TEXT TO READ:
════════════════
Hyperbolicity and complement of graphs

If X is a geodesic metric space and x 1 , x 2 , x 3 ∈ X , a geodesic triangle T = { x 1 , x 2 , x 3 } is the union of the three geodesics [ x 1 x 2 ] , [ x 2 x 3 ] and [ x 3 x 1 ] in X . The space X is δ -hyperbolic (in the Gromov sense) if any side of T is contained in a δ -neighborhood of the union of the two other sides, for every geodesic triangle T in X . We denote by δ ( X ) the sharp hyperbolicity constant of X , i.e.  δ ( X ) ≔ inf { δ ≥ 0 : X  is  δ -hyperbolic } . The study of hyperbolic graphs is an interesting topic since the hyperbolicity of a geodesic metric space is equivalent to the hyperbolicity of a graph related to it. The main aim of this paper is to obtain information about the hyperbolicity constant of the complement graph G ¯ in terms of properties of the graph G . In particular, we prove that if diam ( V ( G ) ) ≥ 3 , then δ ( G ¯ ) ≤ 2 , and that the inequality is sharp. Furthermore, we find some Nordhaus–Gaddum type results on the hyperbolicity constant of a graph δ ( G ) .
════════════════
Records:

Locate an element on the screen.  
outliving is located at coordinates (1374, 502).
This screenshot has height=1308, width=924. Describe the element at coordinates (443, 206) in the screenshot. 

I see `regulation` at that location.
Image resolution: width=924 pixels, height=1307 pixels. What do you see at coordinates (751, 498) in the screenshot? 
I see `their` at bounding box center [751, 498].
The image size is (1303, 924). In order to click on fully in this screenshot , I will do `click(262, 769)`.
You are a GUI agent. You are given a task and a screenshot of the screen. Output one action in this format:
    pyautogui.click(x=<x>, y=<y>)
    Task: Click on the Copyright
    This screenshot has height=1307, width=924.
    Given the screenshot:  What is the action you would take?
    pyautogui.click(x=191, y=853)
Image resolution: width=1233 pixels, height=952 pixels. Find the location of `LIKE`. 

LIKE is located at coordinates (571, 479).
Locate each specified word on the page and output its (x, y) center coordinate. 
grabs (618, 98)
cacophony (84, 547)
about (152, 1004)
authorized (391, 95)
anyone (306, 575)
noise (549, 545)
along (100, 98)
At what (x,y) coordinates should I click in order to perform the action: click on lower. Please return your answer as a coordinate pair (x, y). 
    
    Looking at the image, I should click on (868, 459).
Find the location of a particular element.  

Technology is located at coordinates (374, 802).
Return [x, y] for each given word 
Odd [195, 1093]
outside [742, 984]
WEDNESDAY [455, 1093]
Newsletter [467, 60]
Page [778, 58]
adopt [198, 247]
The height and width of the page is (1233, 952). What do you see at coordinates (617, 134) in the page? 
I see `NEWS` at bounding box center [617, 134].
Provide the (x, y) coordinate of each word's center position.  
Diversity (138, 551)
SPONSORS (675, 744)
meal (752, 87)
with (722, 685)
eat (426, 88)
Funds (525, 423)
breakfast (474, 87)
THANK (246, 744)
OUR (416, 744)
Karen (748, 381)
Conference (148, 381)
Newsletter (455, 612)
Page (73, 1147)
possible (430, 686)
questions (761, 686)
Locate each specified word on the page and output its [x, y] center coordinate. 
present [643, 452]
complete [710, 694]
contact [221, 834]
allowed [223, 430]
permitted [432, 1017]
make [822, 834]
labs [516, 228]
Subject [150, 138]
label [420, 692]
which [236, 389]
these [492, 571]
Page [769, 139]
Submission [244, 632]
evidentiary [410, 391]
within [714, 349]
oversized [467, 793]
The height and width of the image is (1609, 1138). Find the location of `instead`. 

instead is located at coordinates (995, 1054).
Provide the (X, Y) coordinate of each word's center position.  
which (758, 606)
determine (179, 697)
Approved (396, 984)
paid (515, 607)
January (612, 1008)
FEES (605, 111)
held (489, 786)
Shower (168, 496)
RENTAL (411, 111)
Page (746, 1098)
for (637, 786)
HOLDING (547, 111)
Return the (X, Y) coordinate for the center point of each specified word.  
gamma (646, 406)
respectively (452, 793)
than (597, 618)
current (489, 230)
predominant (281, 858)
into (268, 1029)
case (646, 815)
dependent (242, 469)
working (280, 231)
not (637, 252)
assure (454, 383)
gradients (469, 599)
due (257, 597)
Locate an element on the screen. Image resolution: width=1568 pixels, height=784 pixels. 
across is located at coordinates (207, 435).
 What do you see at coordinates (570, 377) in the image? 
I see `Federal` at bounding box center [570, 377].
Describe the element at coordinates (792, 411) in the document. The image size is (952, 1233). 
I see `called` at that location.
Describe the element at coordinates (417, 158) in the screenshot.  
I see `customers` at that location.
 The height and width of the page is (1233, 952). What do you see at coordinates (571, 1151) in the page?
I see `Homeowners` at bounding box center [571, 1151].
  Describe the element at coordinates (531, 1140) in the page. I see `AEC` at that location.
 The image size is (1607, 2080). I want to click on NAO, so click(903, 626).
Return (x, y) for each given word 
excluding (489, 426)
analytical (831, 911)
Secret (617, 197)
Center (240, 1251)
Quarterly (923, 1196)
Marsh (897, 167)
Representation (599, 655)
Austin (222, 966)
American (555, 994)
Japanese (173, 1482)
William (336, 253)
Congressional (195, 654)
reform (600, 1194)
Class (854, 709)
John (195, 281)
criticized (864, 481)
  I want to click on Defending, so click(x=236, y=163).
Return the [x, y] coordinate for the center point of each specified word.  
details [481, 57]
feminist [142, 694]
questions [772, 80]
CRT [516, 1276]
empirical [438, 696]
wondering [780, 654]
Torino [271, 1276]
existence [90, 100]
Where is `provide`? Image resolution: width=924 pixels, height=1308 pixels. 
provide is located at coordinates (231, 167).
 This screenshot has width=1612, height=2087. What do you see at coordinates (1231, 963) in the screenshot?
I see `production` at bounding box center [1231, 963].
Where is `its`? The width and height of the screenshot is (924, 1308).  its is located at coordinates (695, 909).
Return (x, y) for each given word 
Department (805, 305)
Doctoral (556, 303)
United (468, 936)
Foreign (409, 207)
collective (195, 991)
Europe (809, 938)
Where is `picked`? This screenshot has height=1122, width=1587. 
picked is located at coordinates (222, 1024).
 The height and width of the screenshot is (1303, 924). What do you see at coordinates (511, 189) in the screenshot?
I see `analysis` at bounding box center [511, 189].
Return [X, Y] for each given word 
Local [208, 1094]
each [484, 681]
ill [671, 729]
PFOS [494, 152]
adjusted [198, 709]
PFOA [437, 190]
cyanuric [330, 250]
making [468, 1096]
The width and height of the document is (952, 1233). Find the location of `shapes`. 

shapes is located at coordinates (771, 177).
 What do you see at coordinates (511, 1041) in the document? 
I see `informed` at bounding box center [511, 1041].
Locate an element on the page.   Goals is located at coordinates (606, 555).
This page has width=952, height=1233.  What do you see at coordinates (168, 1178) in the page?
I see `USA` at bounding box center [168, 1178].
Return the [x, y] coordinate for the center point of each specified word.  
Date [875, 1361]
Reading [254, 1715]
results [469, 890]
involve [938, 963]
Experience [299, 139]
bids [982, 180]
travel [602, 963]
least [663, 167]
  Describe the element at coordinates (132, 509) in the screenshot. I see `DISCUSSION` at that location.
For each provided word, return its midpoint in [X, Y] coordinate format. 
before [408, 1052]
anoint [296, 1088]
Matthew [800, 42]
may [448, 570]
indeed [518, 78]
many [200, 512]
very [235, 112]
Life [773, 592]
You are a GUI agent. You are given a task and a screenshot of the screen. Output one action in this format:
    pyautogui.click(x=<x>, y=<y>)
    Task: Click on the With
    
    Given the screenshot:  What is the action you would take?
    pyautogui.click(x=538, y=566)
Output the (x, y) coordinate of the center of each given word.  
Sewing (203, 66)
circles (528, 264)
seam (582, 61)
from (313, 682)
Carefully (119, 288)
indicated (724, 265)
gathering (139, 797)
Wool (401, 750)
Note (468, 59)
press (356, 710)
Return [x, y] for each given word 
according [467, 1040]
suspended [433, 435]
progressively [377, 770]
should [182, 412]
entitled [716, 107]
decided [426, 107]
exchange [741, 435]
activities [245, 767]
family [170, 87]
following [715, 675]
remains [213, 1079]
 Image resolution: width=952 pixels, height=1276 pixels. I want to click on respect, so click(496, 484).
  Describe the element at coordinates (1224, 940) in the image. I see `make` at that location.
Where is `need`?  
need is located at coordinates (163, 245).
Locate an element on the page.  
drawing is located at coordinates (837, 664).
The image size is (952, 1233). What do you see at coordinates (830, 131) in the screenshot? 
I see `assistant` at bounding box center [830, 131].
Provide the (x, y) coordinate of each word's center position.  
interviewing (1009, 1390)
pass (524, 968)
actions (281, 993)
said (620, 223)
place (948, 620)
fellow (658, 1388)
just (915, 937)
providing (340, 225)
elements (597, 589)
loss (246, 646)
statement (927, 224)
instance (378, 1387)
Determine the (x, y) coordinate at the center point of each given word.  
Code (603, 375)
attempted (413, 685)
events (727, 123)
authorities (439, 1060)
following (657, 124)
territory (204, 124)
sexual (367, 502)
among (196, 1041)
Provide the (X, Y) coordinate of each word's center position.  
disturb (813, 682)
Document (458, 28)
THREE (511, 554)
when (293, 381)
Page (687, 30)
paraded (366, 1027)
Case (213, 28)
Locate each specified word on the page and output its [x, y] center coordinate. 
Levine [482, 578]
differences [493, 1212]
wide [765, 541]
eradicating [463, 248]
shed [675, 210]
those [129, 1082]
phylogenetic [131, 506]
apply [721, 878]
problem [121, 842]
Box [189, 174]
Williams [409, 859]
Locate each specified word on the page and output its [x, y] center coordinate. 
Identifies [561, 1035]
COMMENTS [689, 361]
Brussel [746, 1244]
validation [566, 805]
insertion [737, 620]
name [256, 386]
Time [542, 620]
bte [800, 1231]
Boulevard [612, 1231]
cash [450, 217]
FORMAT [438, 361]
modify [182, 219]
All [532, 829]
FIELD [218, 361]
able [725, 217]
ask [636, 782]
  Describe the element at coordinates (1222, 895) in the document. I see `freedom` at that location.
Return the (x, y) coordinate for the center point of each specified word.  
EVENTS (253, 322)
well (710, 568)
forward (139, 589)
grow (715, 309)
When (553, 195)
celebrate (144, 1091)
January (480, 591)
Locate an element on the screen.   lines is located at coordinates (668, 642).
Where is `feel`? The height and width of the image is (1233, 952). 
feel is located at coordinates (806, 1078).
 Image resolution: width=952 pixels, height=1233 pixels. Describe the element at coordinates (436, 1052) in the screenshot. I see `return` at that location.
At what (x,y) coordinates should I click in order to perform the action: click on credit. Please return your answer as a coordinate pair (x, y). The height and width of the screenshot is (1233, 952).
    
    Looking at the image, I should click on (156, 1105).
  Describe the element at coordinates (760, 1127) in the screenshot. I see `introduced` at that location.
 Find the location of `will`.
════════════════
PROBLEM 1: According to the abstract on graph hyperbolicity, what upper bound holds for the hyperbolicity constant of the complement graph when the diameter of the vertex set of G is at least 3?
PROBLEM 2: For each statement, decide whether the abstract on graph hyperbolicity supports it, and quote the words that settle it. (a) The bound on the complement graph's hyperbolicity constant is shown to be sharp. (b) A geodesic triangle is defined as the union of two geodesics. (c) The paper presents Nordhaus–Gaddum type results on the hyperbolicity constant.
Answer using only the abstract on graph hyperbolicity.

FINISHED ANSWER 1: The hyperbolicity constant of the complement graph is at most 2.

FINISHED ANSWER 2:
(a) Yes: "and that the inequality is sharp"
(b) No: "the union of the three geodesics"
(c) Yes: "we find some Nordhaus–Gaddum type results on the hyperbolicity constant of a graph"